• Goal:
Quote the items below word for word, leaving out the pictures.

• Extracted data:
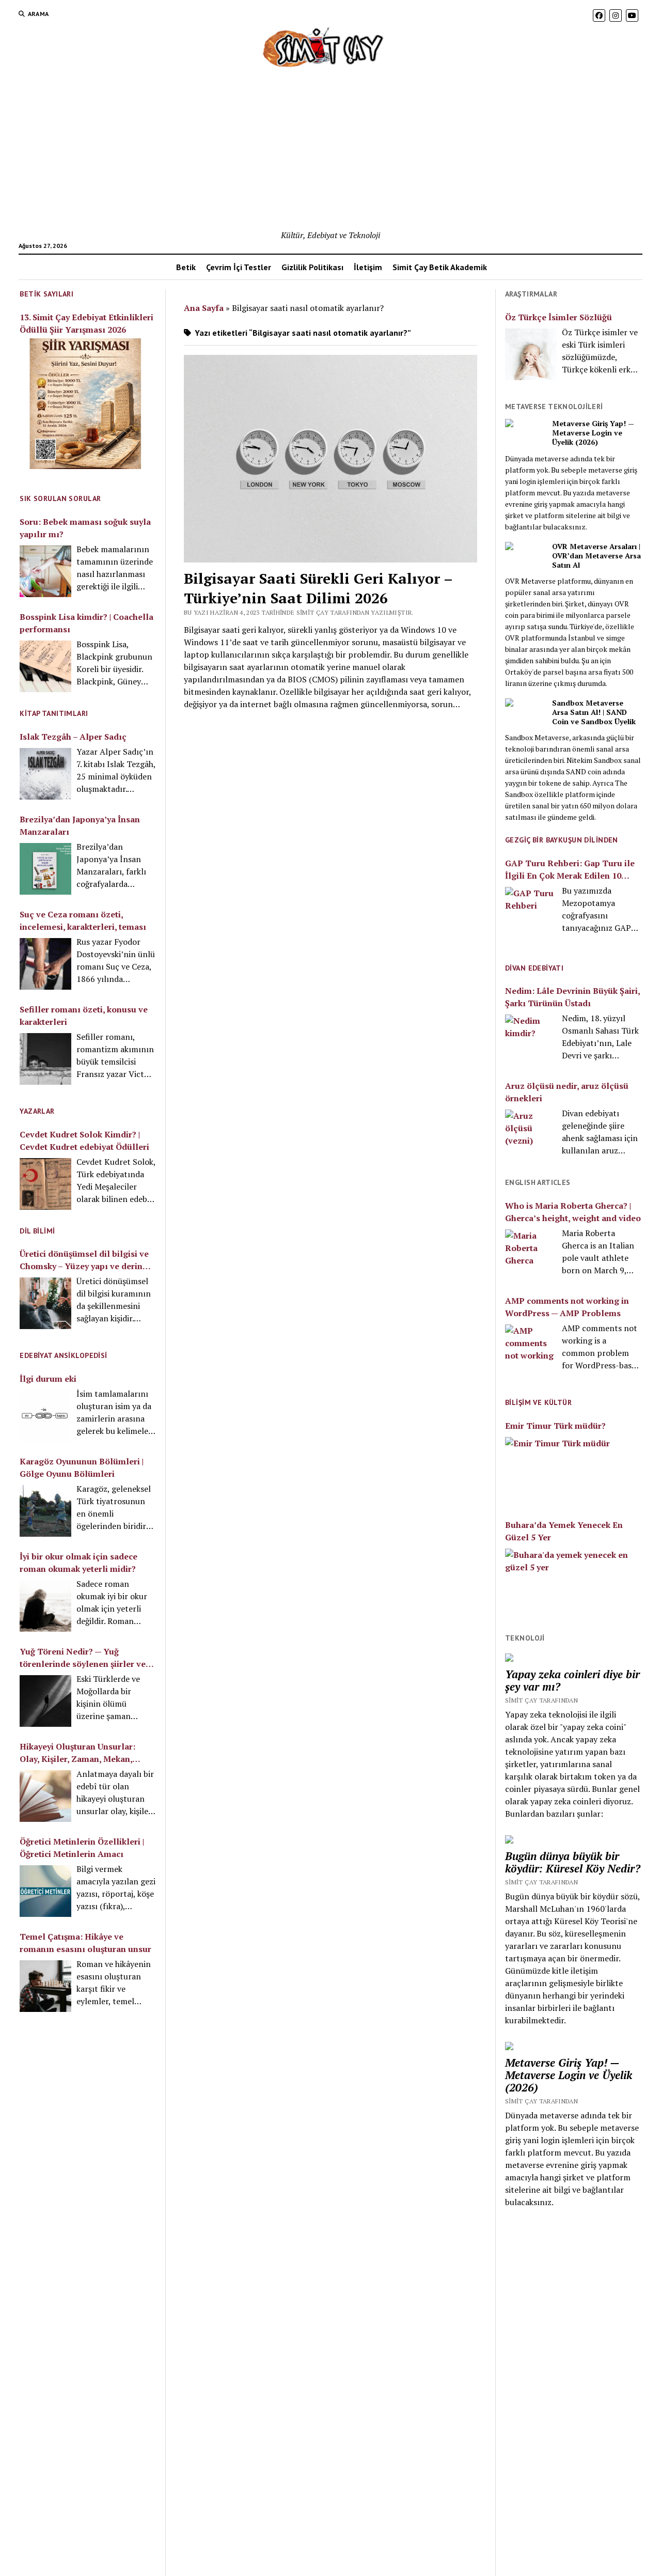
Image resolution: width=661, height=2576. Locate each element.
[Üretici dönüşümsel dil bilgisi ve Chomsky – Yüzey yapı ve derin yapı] (45, 1303)
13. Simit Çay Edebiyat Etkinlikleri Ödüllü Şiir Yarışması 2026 (86, 323)
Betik (186, 267)
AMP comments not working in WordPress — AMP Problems (567, 1307)
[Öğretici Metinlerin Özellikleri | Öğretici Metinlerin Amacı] (45, 1891)
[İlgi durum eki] (45, 1416)
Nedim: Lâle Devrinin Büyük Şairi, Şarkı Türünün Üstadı (572, 997)
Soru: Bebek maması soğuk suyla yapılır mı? (85, 528)
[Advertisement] (330, 151)
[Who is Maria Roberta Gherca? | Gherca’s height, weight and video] (531, 1255)
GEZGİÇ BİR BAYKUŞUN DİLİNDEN (561, 840)
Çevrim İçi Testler (238, 267)
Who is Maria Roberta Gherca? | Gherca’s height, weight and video (573, 1212)
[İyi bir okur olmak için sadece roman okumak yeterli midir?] (45, 1606)
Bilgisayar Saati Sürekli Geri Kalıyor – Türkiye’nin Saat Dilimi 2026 (318, 588)
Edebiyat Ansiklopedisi (63, 1355)
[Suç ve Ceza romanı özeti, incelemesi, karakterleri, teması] (45, 964)
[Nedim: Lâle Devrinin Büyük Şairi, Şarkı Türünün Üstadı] (531, 1040)
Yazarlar (37, 1111)
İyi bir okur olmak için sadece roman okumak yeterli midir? (78, 1562)
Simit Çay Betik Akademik (439, 267)
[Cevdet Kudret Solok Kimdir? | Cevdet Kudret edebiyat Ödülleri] (45, 1184)
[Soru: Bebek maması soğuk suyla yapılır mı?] (45, 571)
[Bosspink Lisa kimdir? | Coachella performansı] (45, 666)
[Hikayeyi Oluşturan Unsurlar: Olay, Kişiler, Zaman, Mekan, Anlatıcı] (45, 1796)
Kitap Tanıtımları (54, 713)
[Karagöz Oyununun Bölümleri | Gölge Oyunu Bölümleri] (45, 1511)
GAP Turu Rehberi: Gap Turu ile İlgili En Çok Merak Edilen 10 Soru (570, 869)
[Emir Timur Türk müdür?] (573, 1471)
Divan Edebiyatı (534, 968)
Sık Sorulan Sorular (60, 498)
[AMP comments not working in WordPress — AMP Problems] (531, 1350)
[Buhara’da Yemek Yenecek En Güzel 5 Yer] (573, 1583)
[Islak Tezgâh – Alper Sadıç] (45, 774)
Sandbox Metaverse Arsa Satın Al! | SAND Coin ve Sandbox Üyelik (594, 712)
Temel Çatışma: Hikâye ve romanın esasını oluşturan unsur (85, 1943)
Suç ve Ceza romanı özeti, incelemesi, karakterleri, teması (83, 920)
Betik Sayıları (46, 294)
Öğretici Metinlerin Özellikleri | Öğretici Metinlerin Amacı (82, 1848)
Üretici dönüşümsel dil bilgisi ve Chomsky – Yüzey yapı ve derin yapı (84, 1260)
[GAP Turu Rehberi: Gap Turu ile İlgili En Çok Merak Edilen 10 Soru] (531, 914)
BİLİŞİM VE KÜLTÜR (538, 1402)
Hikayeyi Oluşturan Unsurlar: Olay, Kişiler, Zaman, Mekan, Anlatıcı (77, 1753)
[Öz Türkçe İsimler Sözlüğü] (531, 354)
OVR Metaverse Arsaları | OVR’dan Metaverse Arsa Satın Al (596, 556)
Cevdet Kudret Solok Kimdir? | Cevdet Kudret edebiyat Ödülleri (84, 1140)
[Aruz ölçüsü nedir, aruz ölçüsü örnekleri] (531, 1135)
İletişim (368, 267)
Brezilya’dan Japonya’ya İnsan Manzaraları (80, 825)
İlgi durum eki (48, 1378)
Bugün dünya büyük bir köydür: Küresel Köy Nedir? (572, 1862)
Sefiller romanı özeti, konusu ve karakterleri (84, 1015)
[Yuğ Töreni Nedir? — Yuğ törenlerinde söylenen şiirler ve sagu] (45, 1701)
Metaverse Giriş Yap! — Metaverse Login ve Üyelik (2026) (593, 433)
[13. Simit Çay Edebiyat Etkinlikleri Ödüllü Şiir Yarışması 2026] (85, 405)
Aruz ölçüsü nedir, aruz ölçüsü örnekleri (566, 1092)
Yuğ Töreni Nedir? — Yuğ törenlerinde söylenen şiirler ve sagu (83, 1658)
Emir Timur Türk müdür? (555, 1425)
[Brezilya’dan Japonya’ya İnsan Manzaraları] (45, 869)
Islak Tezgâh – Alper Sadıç (73, 736)
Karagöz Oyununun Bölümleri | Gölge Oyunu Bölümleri (82, 1467)
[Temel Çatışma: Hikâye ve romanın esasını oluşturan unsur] (45, 1986)
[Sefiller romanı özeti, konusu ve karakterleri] (45, 1059)
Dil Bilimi (37, 1231)
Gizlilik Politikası (312, 267)
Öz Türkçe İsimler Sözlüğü (558, 317)
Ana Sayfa (204, 308)
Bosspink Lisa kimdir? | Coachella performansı (86, 623)
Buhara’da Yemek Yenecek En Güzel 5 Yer (564, 1531)
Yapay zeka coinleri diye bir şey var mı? (572, 1680)
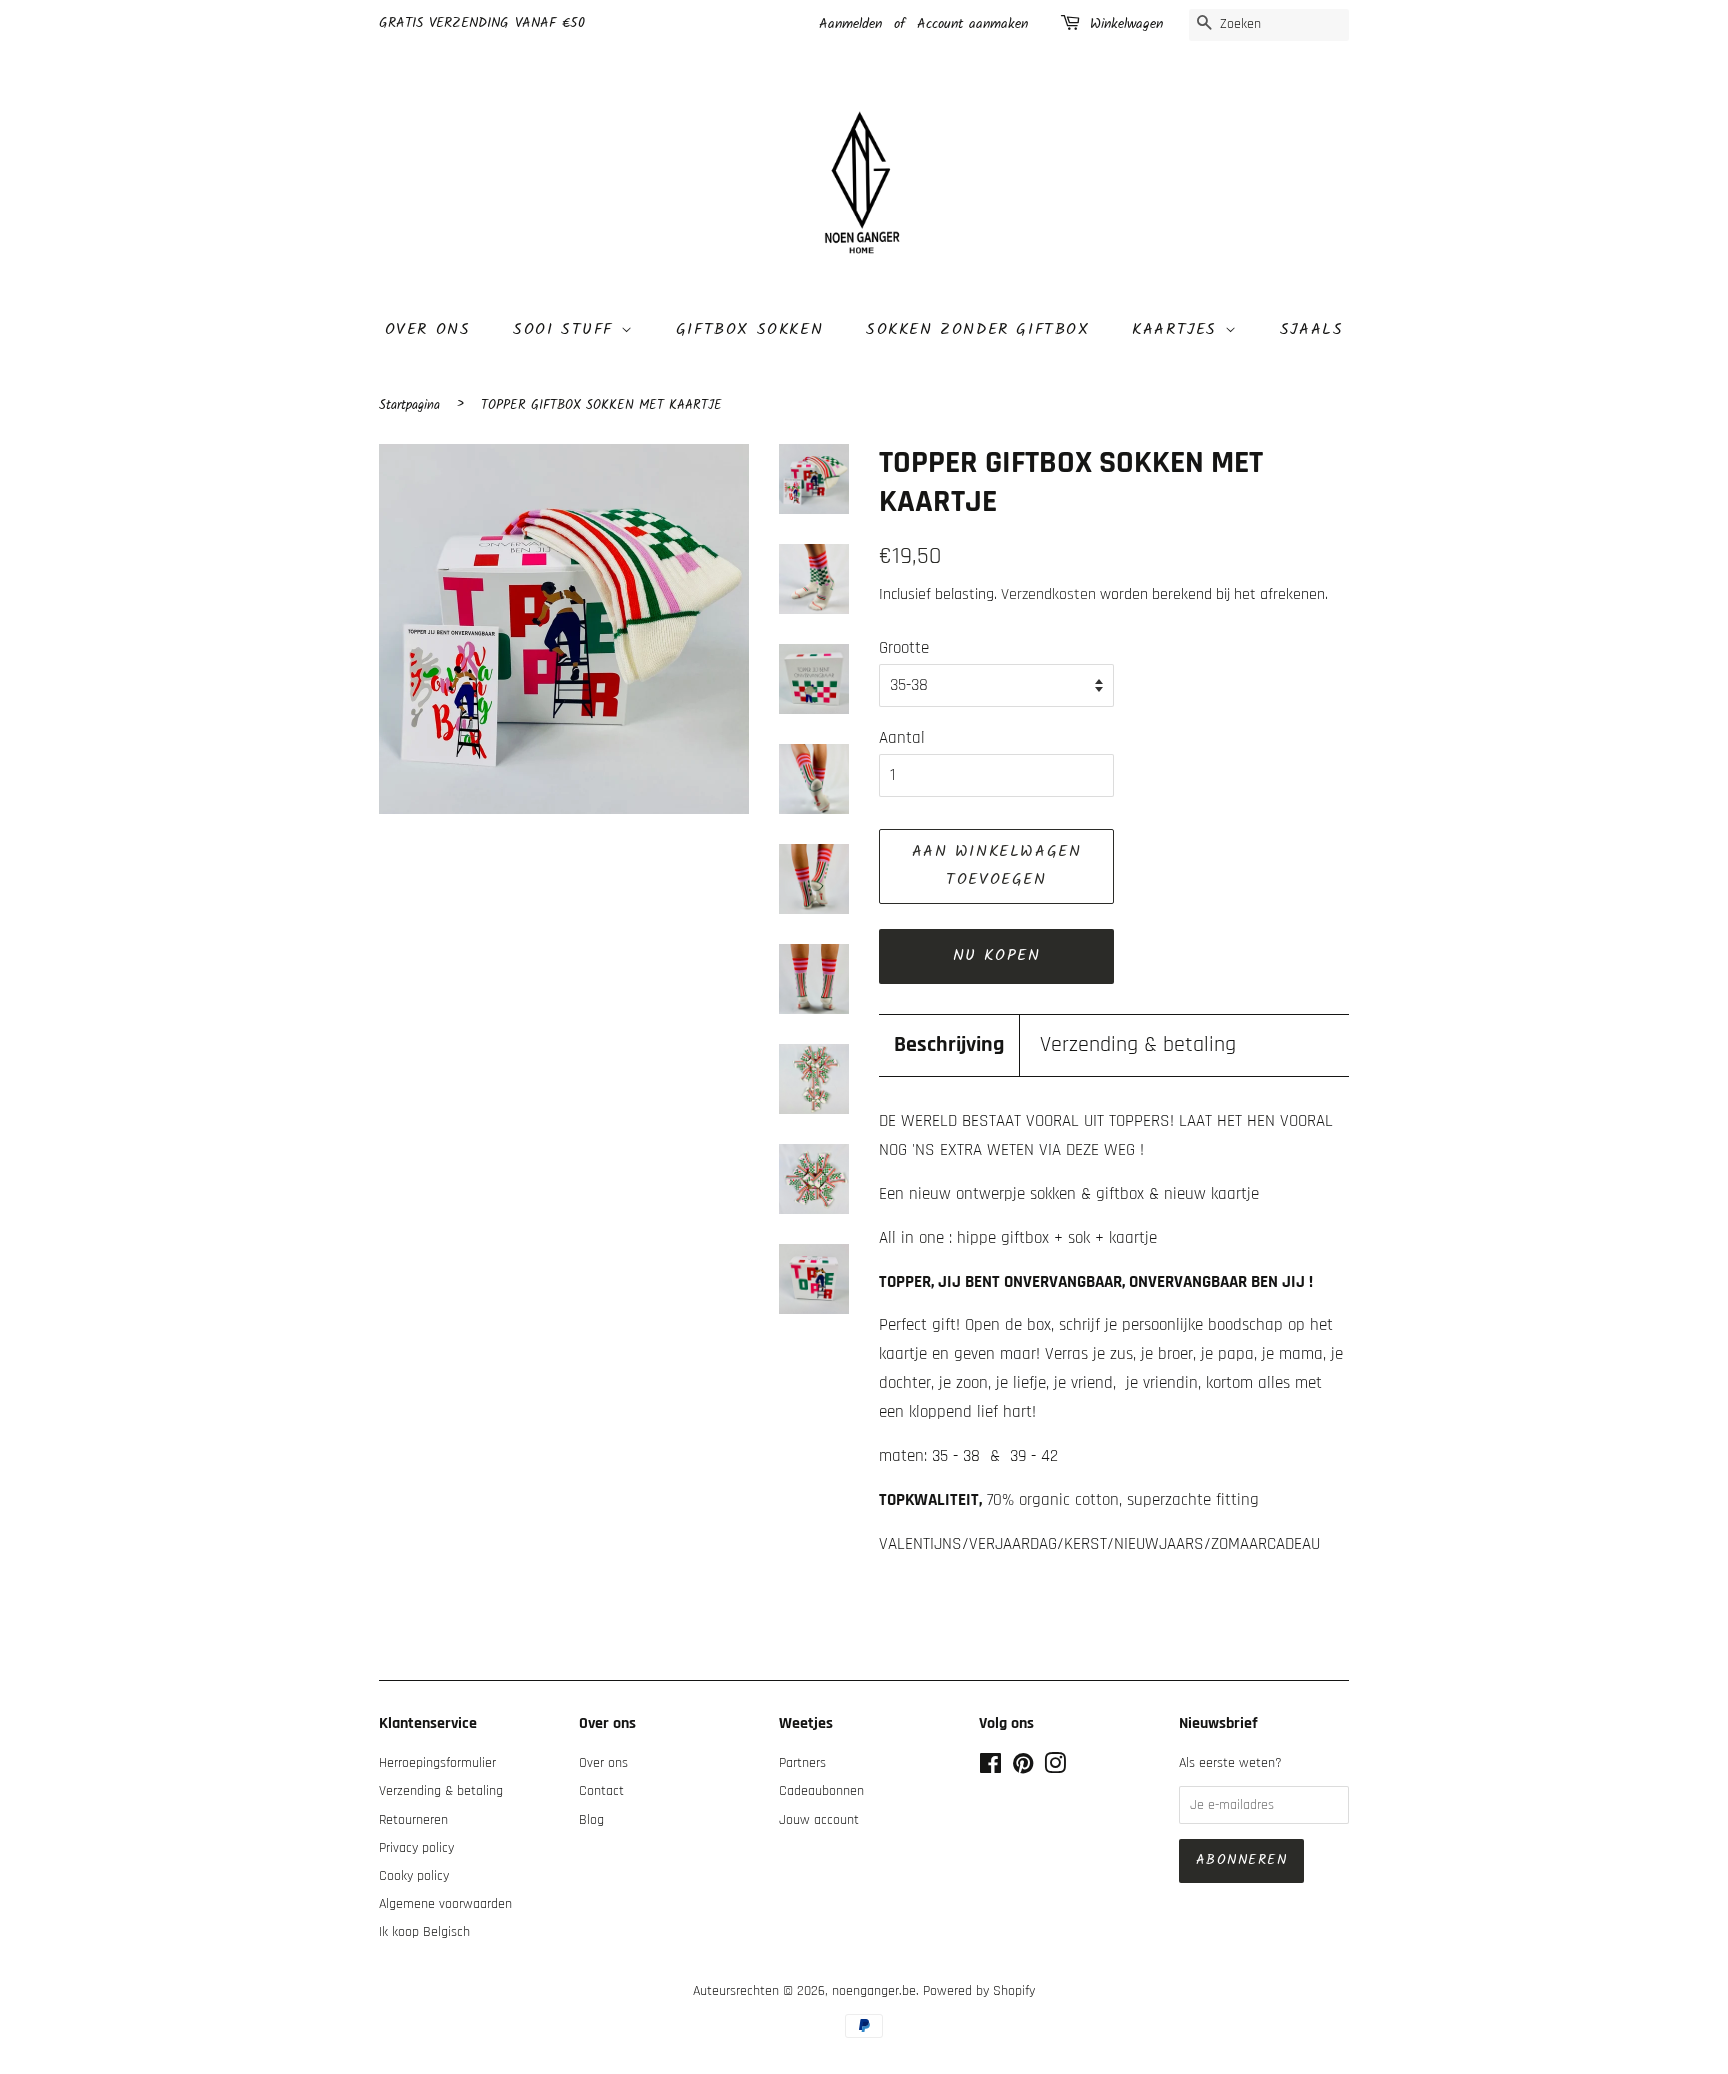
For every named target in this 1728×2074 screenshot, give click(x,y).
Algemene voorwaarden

• Task answer:
Image resolution: width=661, height=2576. Locate each element.
[Üretici dönüşümsel dil bilgisi ve Chomsky – Yüzey yapı ve derin yapı] (45, 1303)
13. Simit Çay Edebiyat Etkinlikleri Ödüllü Şiir Yarışması 2026 (86, 323)
Betik (186, 267)
AMP comments not working in WordPress — AMP Problems (567, 1307)
[Öğretici Metinlerin Özellikleri | Öğretici Metinlerin Amacı] (45, 1891)
[İlgi durum eki] (45, 1416)
Nedim: Lâle Devrinin Büyük Şairi, Şarkı Türünün Üstadı (572, 997)
Soru: Bebek maması soğuk suyla yapılır mı? (85, 528)
[Advertisement] (330, 151)
[Who is Maria Roberta Gherca? | Gherca’s height, weight and video] (531, 1255)
GEZGİÇ BİR BAYKUŞUN DİLİNDEN (561, 840)
Çevrim İçi Testler (238, 267)
Who is Maria Roberta Gherca? | Gherca’s height, weight and video (573, 1212)
[İyi bir okur olmak için sadece roman okumak yeterli midir?] (45, 1606)
Bilgisayar Saati Sürekli Geri Kalıyor – Türkiye’nin Saat Dilimi 2026 (318, 588)
Edebiyat Ansiklopedisi (63, 1355)
[Suç ve Ceza romanı özeti, incelemesi, karakterleri, teması] (45, 964)
[Nedim: Lâle Devrinin Büyük Şairi, Şarkı Türünün Üstadı] (531, 1040)
Yazarlar (37, 1111)
İyi bir okur olmak için sadece roman okumak yeterli midir? (78, 1562)
Simit Çay Betik Akademik (439, 267)
[Cevdet Kudret Solok Kimdir? | Cevdet Kudret edebiyat Ödülleri] (45, 1184)
[Soru: Bebek maması soğuk suyla yapılır mı?] (45, 571)
[Bosspink Lisa kimdir? | Coachella performansı] (45, 666)
[Hikayeyi Oluşturan Unsurlar: Olay, Kişiler, Zaman, Mekan, Anlatıcı] (45, 1796)
Kitap Tanıtımları (54, 713)
[Karagöz Oyununun Bölümleri | Gölge Oyunu Bölümleri] (45, 1511)
GAP Turu Rehberi: Gap Turu ile İlgili En Çok Merak Edilen 10 Soru (570, 869)
[Emir Timur Türk müdür?] (573, 1471)
Divan Edebiyatı (534, 968)
Sık Sorulan Sorular (60, 498)
[AMP comments not working in WordPress — AMP Problems] (531, 1350)
[Buhara’da Yemek Yenecek En Güzel 5 Yer] (573, 1583)
[Islak Tezgâh – Alper Sadıç] (45, 774)
Sandbox Metaverse Arsa Satın Al! | SAND Coin ve Sandbox Üyelik (594, 712)
Temel Çatışma: Hikâye ve romanın esasını oluşturan unsur (85, 1943)
Suç ve Ceza romanı özeti, incelemesi, karakterleri, teması (83, 920)
Betik Sayıları (46, 294)
Öğretici Metinlerin Özellikleri | Öğretici Metinlerin Amacı (82, 1848)
Üretici dönüşümsel dil bilgisi ve Chomsky – Yüzey yapı ve derin yapı (84, 1260)
[GAP Turu Rehberi: Gap Turu ile İlgili En Çok Merak Edilen 10 Soru] (531, 914)
BİLİŞİM VE KÜLTÜR (538, 1402)
Hikayeyi Oluşturan Unsurlar: Olay, Kişiler, Zaman, Mekan, Anlatıcı (77, 1753)
[Öz Türkçe İsimler Sözlüğü] (531, 354)
OVR Metaverse Arsaları | OVR’dan Metaverse Arsa Satın Al (596, 556)
Cevdet Kudret Solok Kimdir? | Cevdet Kudret edebiyat Ödülleri (84, 1140)
[Aruz ölçüsü nedir, aruz ölçüsü örnekleri] (531, 1135)
İletişim (368, 267)
Brezilya’dan Japonya’ya İnsan Manzaraları (80, 825)
İlgi durum eki (48, 1378)
Bugün dünya büyük bir köydür: Küresel Köy Nedir? (572, 1862)
Sefiller romanı özeti, konusu ve karakterleri (84, 1015)
[Yuğ Töreni Nedir? — Yuğ törenlerinde söylenen şiirler ve sagu] (45, 1701)
Metaverse Giriş Yap! — Metaverse Login ve Üyelik (2026) (593, 433)
[13. Simit Çay Edebiyat Etkinlikleri Ödüllü Şiir Yarışması 2026] (85, 405)
Aruz ölçüsü nedir, aruz ölçüsü örnekleri (566, 1092)
Yuğ Töreni Nedir? — Yuğ törenlerinde söylenen şiirler ve sagu (83, 1658)
Emir Timur Türk müdür? (555, 1425)
[Brezilya’dan Japonya’ya İnsan Manzaraları] (45, 869)
Islak Tezgâh – Alper Sadıç (73, 736)
Karagöz Oyununun Bölümleri | Gölge Oyunu Bölümleri (82, 1467)
[Temel Çatışma: Hikâye ve romanın esasını oluşturan unsur] (45, 1986)
[Sefiller romanı özeti, konusu ve karakterleri] (45, 1059)
Dil Bilimi (37, 1231)
Gizlilik Politikası (312, 267)
Öz Türkçe İsimler Sözlüğü (558, 317)
Ana Sayfa (204, 308)
Bosspink Lisa kimdir? | Coachella performansı (86, 623)
Buhara’da Yemek Yenecek En Güzel 5 Yer (564, 1531)
Yapay zeka coinleri diye bir şey var mı? (572, 1680)
For every named target in this 1728×2074 screenshot, give click(x,y).
Algemene voorwaarden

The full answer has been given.